- **GEGEBENE AUFGABE**
Kannst du sämtliche Einträge unten Zeile für Zeile unverändert abschreiben und dabei die Bilder weglassen?

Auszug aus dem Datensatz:
'''
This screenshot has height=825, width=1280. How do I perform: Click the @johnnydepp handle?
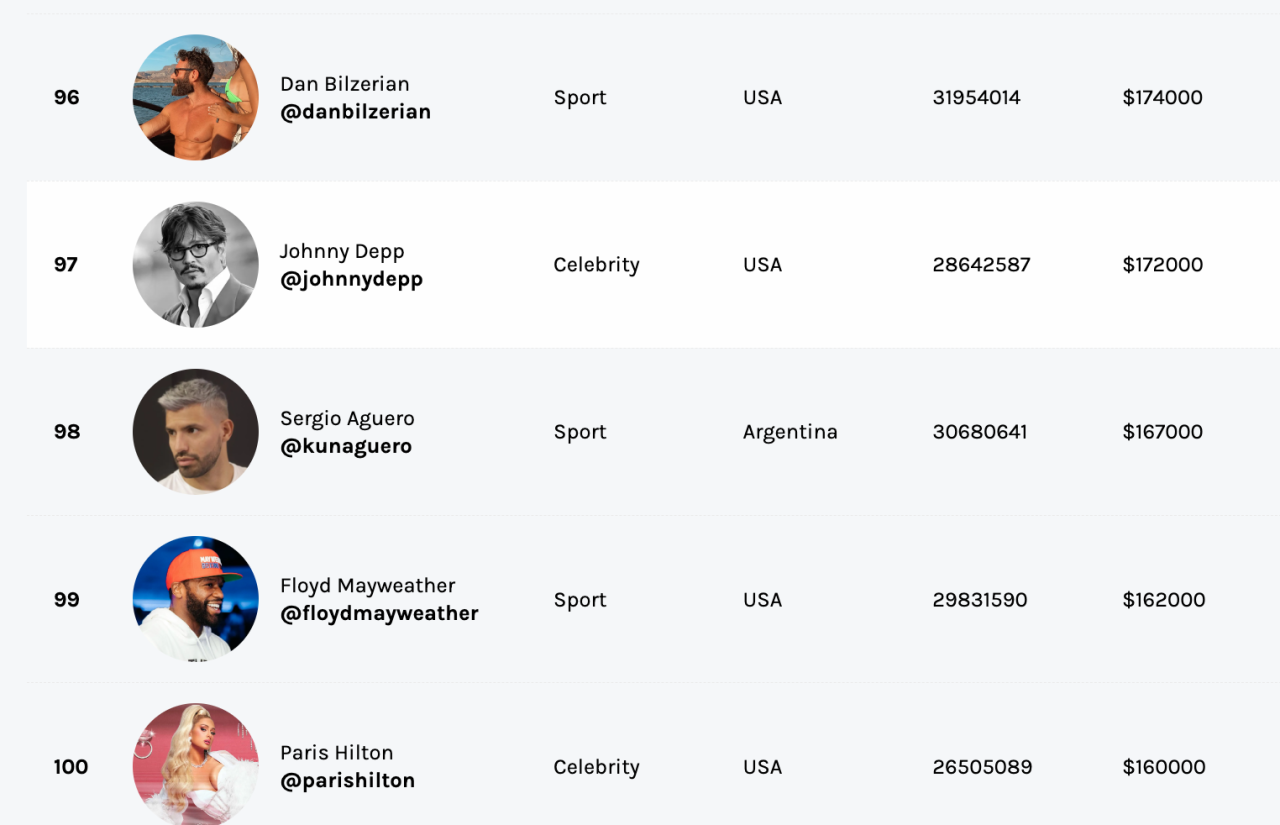[351, 279]
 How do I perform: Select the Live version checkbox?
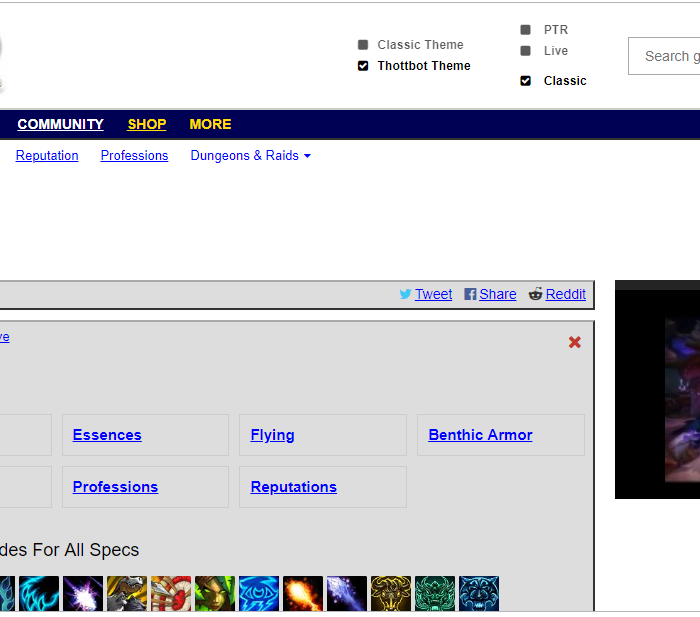(x=526, y=51)
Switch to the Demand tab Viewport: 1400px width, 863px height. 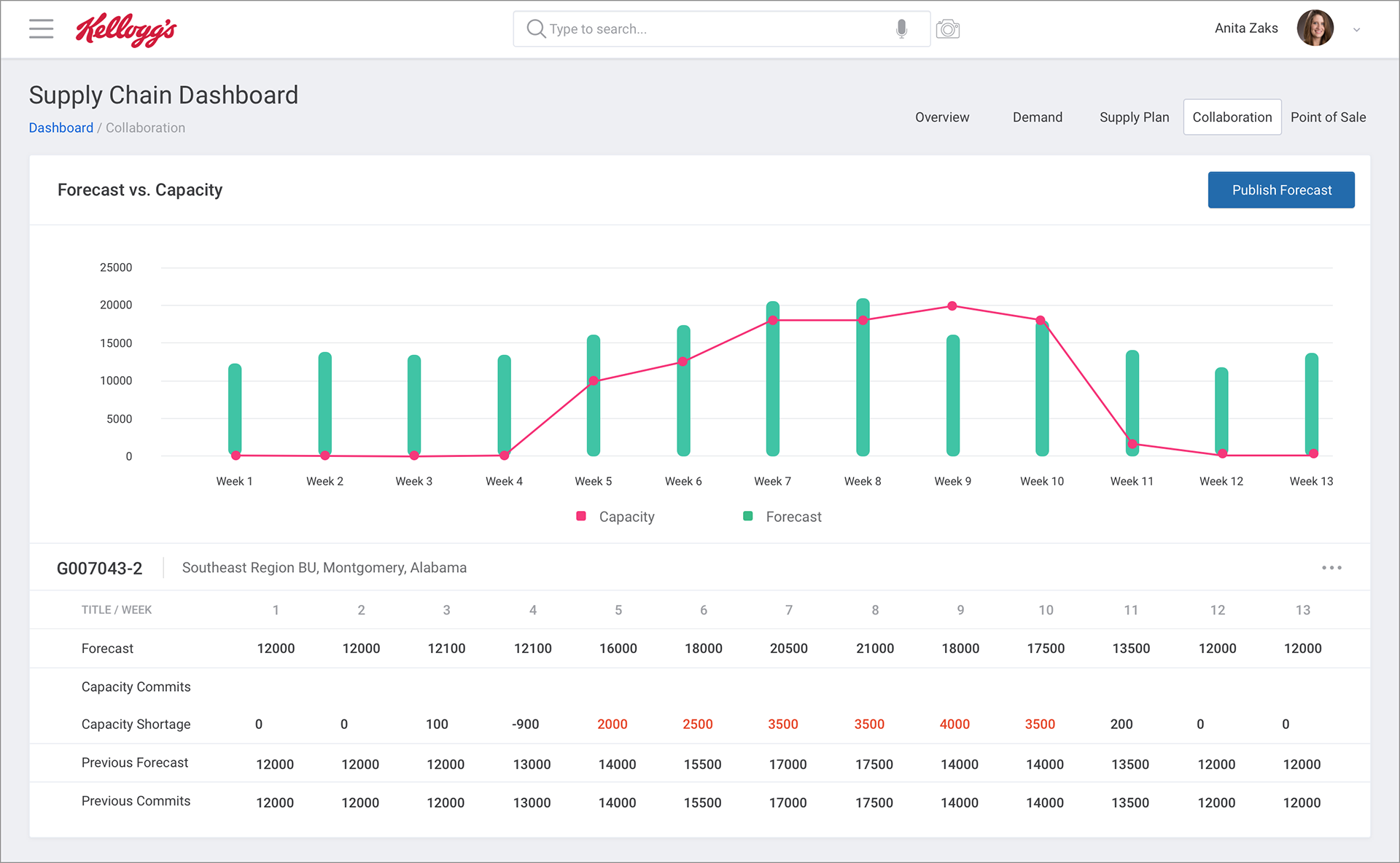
'''
- **LÖSUNG DER AUFGABE**
This screenshot has height=825, width=1280. How do I perform: Click the @johnnydepp handle?
[351, 279]
 How do I perform: Select the Live version checkbox?
(x=526, y=51)
Switch to the Demand tab Viewport: 1400px width, 863px height. 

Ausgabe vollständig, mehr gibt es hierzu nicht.